Août 61 – Sarah Cohen-Scali

« Nous nous réveillons au son des marteaux-piqueurs. Pas seulement mes amis et moi, dans cette chambre d’hôtel transformée la veille en résidence d’étudiants de fortune. Toute la ville, sur laquelle souffle un vent de panique.
Lundi 14 Août .

Encore ensuqués par les brumes latentes du sommeil, nous croyons pendant quelques instants que nos oreilles bourdonnent à cause de la gueule de bois. Car gueule de bois il y a bien, conséquence inévitable de l’alcool ingurgité en trop grande quantité la veille. Tête douloureuse, langue pâteuse, nauséeux, pris de vertige dès lors qu’il s’agit de mettre un pied devant l’autre, nous avons des mines à faire peur. Sans compter l’impression d’être toujours pris dans un cauchemar lorsque, par la fenêtre, nous découvrons un paysage de chantier où les ouvriers sont à l’œuvre. »

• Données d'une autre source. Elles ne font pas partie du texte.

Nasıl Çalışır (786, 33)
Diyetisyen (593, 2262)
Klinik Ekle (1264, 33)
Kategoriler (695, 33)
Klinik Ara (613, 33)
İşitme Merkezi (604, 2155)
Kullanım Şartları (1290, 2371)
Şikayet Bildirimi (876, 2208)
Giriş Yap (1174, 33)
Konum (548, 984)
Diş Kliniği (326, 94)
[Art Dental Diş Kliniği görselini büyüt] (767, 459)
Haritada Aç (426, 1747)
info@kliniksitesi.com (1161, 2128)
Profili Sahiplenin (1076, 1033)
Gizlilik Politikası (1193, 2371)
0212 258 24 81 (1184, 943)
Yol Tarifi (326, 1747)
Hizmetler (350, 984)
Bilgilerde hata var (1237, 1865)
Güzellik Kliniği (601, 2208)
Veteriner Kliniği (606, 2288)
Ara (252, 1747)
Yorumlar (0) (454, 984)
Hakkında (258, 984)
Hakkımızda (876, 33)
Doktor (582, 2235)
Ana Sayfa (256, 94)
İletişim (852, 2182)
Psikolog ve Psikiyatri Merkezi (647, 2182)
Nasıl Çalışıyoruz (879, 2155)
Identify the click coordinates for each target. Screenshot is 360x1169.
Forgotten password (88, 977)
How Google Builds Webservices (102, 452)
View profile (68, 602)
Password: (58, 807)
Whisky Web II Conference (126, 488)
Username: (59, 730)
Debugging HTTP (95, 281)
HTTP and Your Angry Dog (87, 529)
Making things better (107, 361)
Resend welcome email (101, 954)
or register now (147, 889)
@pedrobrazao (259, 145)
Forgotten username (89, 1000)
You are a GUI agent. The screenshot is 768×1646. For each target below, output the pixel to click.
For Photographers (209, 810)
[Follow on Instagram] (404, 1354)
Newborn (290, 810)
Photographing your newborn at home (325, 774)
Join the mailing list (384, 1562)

2019, Ben est un vieil homme que la maladie commence à ronger. Al, c’est le petit nom qu’est donné à cette vilaine chose qui, petit à petit, lui prend tous ses souvenirs et sa mémoire. Ben en a pourtant déjà enduré des choses dans sa vie. Et malgré Al qui s’immisce au fur et à mesure, les souvenirs de sa jeunesse refont surface. 
À chaque période son personnage : Beniek, en 1945, enfant qui a réussi à réchapper des camps, exilé Angleterre où il passe de famille en famille. Ben junior, en 1955, citoyen britannique se forgeant ses propres opinions, grandissant avec un passé douloureux. Beni, en Août 1961, jeune homme de retour en Allemagne, affrontant ses démons pour retrouver un amour de jeunesse.
A chacun de rappeler chaque étape de la vie du vieil homme jusqu’à ce week-end de bonheur, à Berlin, grâce à ses retrouvailles avec Tuva, jusqu’à ce week-end de terreur, à Berlin, et ce mur construit entre elle et lui.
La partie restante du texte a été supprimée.